Editor's note: Jeffrey Toobin is CNN senior legal analyst and author of "The Oath: The Obama White House and the Supreme Court." The opinions expressed in this commentary are solely those of the author.
(CNN) -- The prominent man had an altercation with his wife at a hotel. He beat her up. There's even a recording of it. And what happened? A plea deal so generous that the abuser's arrest record will be expunged -- totally clean, as if the whole thing had never happened -- if he receives some counseling in the next few months.
Ray Rice? Yes. But Rice's case is strikingly similar to that of Mark Fuller, a sitting federal judge in Alabama.

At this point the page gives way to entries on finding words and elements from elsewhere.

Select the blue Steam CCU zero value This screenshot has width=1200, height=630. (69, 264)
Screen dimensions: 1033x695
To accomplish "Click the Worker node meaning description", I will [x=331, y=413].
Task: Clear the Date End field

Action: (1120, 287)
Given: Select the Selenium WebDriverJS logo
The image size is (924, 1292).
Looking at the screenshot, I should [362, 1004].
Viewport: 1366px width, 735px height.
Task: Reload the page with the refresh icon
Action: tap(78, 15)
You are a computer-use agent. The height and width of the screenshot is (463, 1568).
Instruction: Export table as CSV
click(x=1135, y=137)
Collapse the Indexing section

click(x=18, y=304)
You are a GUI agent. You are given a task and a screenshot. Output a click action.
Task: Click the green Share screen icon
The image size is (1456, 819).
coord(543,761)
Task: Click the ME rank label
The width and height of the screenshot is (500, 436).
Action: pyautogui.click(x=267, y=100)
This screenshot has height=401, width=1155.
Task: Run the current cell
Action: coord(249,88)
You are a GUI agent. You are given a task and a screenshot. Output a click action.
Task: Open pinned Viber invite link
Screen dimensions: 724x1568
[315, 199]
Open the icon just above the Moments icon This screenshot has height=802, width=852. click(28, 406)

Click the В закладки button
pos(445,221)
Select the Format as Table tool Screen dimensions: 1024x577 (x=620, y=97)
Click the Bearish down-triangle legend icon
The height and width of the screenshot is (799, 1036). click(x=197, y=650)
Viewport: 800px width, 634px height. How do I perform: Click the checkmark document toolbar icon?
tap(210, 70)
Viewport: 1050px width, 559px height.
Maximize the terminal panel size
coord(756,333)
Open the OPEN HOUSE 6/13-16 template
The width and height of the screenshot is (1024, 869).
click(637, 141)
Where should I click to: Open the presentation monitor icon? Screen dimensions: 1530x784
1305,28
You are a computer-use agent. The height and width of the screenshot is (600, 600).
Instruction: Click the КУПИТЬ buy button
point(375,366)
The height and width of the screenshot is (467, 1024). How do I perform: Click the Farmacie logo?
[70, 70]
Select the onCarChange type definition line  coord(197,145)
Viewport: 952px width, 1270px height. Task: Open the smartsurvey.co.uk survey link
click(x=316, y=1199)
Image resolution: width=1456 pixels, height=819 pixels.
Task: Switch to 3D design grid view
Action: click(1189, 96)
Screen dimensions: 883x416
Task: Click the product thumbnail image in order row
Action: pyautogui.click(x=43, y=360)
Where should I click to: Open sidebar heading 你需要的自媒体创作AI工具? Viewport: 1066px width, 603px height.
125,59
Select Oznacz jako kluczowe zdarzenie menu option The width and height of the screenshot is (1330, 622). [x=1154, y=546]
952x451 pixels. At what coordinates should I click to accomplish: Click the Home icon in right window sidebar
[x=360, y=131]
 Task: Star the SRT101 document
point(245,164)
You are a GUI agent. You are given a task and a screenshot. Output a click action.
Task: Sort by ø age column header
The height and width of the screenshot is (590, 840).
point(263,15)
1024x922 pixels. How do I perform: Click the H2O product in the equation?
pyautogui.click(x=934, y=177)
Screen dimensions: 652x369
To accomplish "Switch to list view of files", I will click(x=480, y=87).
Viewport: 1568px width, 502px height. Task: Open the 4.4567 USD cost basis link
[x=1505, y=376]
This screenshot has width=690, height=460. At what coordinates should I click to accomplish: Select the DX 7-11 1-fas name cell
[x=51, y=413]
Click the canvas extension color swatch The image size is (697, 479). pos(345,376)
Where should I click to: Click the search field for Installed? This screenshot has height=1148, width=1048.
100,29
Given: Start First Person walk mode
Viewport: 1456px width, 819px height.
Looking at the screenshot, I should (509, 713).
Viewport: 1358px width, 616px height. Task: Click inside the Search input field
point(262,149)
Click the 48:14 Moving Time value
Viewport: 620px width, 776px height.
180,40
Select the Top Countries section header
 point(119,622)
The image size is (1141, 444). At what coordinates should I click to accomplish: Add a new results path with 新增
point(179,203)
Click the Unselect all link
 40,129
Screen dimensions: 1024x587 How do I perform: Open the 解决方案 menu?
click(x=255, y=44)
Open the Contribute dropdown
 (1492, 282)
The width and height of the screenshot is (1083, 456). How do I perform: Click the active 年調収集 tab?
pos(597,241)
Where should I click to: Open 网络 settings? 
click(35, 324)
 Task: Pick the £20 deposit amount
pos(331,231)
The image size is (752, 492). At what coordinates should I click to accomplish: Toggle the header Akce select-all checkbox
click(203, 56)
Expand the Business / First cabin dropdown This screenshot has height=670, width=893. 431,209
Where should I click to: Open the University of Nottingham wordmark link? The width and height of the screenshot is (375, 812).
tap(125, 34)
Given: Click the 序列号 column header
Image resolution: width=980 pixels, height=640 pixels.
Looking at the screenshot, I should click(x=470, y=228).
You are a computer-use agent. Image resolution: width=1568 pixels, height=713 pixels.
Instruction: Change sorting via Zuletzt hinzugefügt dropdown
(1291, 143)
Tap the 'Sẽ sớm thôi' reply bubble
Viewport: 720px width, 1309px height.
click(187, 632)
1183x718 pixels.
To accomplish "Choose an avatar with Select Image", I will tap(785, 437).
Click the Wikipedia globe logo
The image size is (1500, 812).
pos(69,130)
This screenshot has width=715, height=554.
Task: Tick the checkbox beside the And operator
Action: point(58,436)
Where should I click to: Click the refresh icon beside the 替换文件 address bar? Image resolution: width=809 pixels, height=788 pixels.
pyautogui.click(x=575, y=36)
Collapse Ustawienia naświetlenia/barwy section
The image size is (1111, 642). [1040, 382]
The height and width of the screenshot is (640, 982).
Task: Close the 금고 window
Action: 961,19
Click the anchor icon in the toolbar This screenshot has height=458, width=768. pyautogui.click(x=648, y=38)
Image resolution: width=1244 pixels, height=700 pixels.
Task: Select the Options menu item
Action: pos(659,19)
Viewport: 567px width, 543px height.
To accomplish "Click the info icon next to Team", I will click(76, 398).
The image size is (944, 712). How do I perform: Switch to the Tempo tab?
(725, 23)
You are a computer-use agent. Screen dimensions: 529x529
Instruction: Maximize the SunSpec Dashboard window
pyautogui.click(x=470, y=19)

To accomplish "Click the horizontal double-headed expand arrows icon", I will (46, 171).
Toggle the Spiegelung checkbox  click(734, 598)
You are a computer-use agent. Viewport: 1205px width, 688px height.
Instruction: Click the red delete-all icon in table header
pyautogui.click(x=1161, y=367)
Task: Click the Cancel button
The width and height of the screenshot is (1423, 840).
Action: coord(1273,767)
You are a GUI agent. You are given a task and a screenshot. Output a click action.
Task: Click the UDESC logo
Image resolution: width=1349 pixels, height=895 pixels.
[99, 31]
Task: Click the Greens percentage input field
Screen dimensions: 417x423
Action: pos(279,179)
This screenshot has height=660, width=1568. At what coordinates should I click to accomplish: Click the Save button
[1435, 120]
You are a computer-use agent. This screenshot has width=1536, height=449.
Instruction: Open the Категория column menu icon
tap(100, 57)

On August 9, Fuller's wife called 911 from a hotel room in Atlanta, according to news reports. The woman identified as Kelli Fuller said her drunk husband was assaulting her. "He's beating on me. Please help me," she said. About a minute into the call, as dispatchers summon help, Kelli Fuller is heard saying "I hate you, I hate you." A male voice responds: "I hate you too," followed by dull noises in the background.
According to police, Kelli Fuller had cuts to her mouth and forehead and she told them her husband had thrown her to the ground, pulled her hair and kicked her after she confronted him over an alleged affair with a law clerk.
Last week, the whole matter was swept discreetly under the rug. Mark Fuller accepted "pretrial diversion" offered by Atlanta prosecutors. Under the deal, the judge has to have a drug and alcohol evaluation -- which, according to his lawyer, he doesn't need. "He doesn't have a drug or alcohol problem and never has," Barry Ragsdale, Fuller's attorney, told al.com. Then, Fuller will have to undergo a once-a-week family and domestic violence program for 24 weeks. The judge can undergo that counseling at a location close to home in Alabama.
What happens after Fuller completes counseling? He plans to return to the bench, to pass judgment on others. As Fuller put it, "I also look forward to ... returning to full, active status in the Middle District of Alabama." (His cases have been temporarily reassigned. Taxpayers are paying him his full salary in the meantime.)
The parallels between the Rice and Fuller cases extend further. In both cases, the couples stayed together. After Ray beat his then-fiancee, Janay Palmer, unconscious in Atlantic City, New Jersey, the couple married. Janay Rice attended the July meeting with NFL Commissioner Roger Goodell that led to his appallingly lenient two-game suspension from the Baltimore Ravens.
After TMZ released the video of the elevator assault, Janay Rice released a statement of support for her husband, on Instagram. "To take something away from the man I love that he has worked for all his life just to gain ratings is horrific," she wrote, "If your intentions were to hurt us, embarrass us, make us feel alone, take our happiness away, you've succeeded on so many levels. Just know we will continue to grow & show the world what love is."
Fuller is also attempting, apparently successfully, to repair the breach with his wife. "This incident has been very embarrassing to me, my family, friends and the court," he said in his statement, "I deeply regret this incident and look forward to working to resolve these difficulties with my family, where they should be resolved."
Consider that last line: "my family, where they should be resolved." This is precisely wrong, and it contributes to a fundamental misunderstanding about domestic violence. When husbands beat up their wives, that is not a matter that should be resolved within the family. It is a crime to be resolved by the legal system. In cases of domestic violence, the question is often raised whether the victim will "press charges." But it's not victims who press charges in this country, it's the state.
It's not up to victims to decide whether their husbands should be prosecuted. Abusers damage the community, not just the women they assault. Whether the Rices and Fullers stay married is their business; but whether Ray Rice and Judge Mark Fuller committed crimes should be a question for prosecutors, and ultimately, juries to decide.
Unfortunately, it looks like the prosecutors failed in Atlantic City and Atlanta. The sweet deals for these two prominent defendants cannot be undone; the double jeopardy clause of the Constitution forbids it. All the rest of us can do is hope that the next prominent man who beats up his wife doesn't get off as easy.